Dr. Kathy Absolon is Anishinaabe Kwe from Flying Post First Nation. Her Anishinaabe name is Minogiizhigo kwe (Shining Day Woman). She is also an Associate Professor in the Faculty of Social Work (FSW) and is the Program Coordinator of the Aboriginal Field of Study, FSW at Wilfrid Laurier University and brings strong experience in Indigenous research methodologies and processes. Dr. Absolon has recently published a book, Kaandossiwin: How We Come to Know (Fernwood, 2011) in which she examines the work of Indigenous scholars who utilize Indigenous worldviews in their search for knowing. In her book, she lays the foundation for research that is true to Indigenous principles and methods.
Dr. Susan D. Dion is an Indigenous scholar (Potawatomi and Lenape) who has been working in the field of education for over twenty-five years. Dr.
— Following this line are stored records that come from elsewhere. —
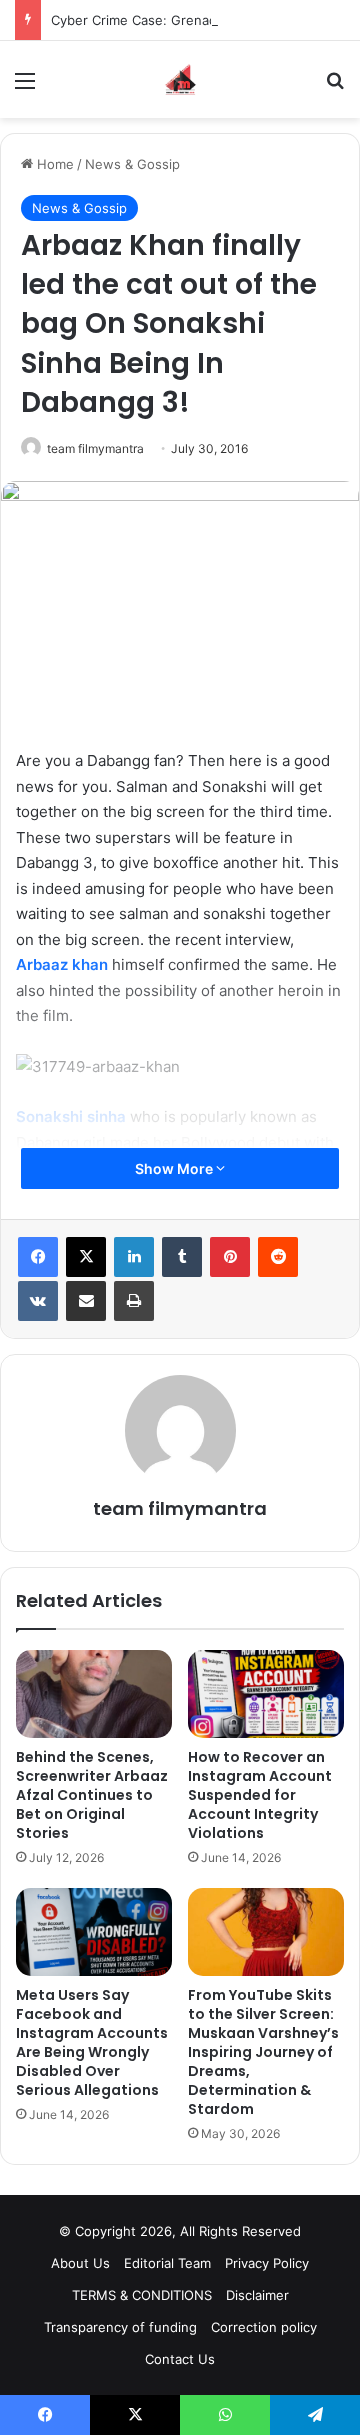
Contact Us (180, 2359)
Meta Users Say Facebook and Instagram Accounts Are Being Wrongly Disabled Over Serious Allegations (92, 2042)
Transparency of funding (120, 2327)
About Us (80, 2263)
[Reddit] (278, 1257)
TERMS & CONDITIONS (142, 2295)
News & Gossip (132, 164)
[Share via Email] (86, 1301)
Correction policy (264, 2327)
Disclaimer (257, 2295)
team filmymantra (95, 448)
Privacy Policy (267, 2263)
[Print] (134, 1301)
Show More (175, 1168)
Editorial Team (167, 2263)
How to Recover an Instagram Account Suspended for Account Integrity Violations (260, 1795)
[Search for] (335, 87)
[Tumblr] (182, 1257)
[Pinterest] (230, 1257)
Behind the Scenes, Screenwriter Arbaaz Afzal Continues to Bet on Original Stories (92, 1795)
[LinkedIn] (134, 1257)
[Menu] (25, 87)
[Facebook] (38, 1257)
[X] (86, 1257)
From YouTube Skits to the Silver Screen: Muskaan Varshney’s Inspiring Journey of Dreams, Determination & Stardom (263, 2052)
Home (53, 164)
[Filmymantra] (180, 79)
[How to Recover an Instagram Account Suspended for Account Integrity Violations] (266, 1694)
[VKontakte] (38, 1301)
Dion is a professor in the Faculty of Education at York University, her research interests include decolonizing and Indigenizing education; urban Aboriginal education; and violence prevention in Indigenous communities. Dr. Dion works in collaboration with the Toronto District School Board Aboriginal Education Centre on research and program development. She is widely consulted by diverse community groups, workplaces, and institutions on developing methods for building more equitable, respectful relationships between Indigenous and non-Indigenous people. Dr. Dion’s book titled Braiding Histories: Learning from Aboriginal Peoples' Experiences and Perspectives (2009) is available from UBC Press.
Dr. Onowa McIvor is Swampy Cree from Northern Manitoba, but now gratefully resides on Coast and Straits territory on Vancouver Island in BC. Dr. McIvor is an Assistant Professor and the Director of Indigenous Education at the University of Victoria. She is a long-serving board member with the Victoria Native Friendship Centre (VNFC) and has worked for the past ten years in various capacities with Indigenous communities but most recently in the areas of Indigenous early childhood education, care and development and Indigenous language revitalization.